**TEXTO MOSTRADO**
Como si quisieran devolverle un encanto perdido, a Collado nos lo figuran afeitadito y rapado a lo Bruce Willis, dándole un toque del tío duro (¿para qué?) de quien se necesitan sus indispensables servicios para llevar a cabo la final misión de hacer saltar por los aires a base de explosivos la zona del alcantarillado que se supone el ventanal de acceso de los seres inframundanos. Cabe hacer aquí el inciso de que el barroco compositor Georg Friedrich Händel se habría sentido muy complacido de que utilizasen su famosa e inconfundible «Música para los Reales Fuegos Artificiales» y la «Música Acuática», para cuando después de la efectista explosión en el alcantarillado, vemos las tomas de las inundaciones en la ciudad, que se suponen provocadas por el estallido, y que los de montaje debieron sacar del archivo de cualquier noticiario local.

**DATOS PARA ANALIZAR**
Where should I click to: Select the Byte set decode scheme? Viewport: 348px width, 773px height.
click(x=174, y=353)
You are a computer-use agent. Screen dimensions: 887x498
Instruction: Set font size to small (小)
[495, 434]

--

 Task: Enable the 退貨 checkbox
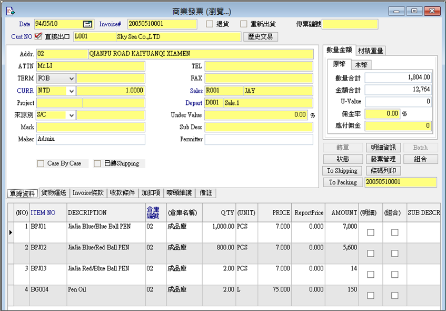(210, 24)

---

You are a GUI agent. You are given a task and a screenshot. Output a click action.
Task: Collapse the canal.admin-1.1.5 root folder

**TAREA**
Según el texto mostrado, ¿para qué se necesitan los servicios de Collado? Explícalo en una o dos frases, por favor.

**RESPUESTA**
Se necesitan para llevar a cabo la misión final: hacer saltar por los aires con explosivos la zona del alcantarillado que se supone es el ventanal de acceso de los seres inframundanos.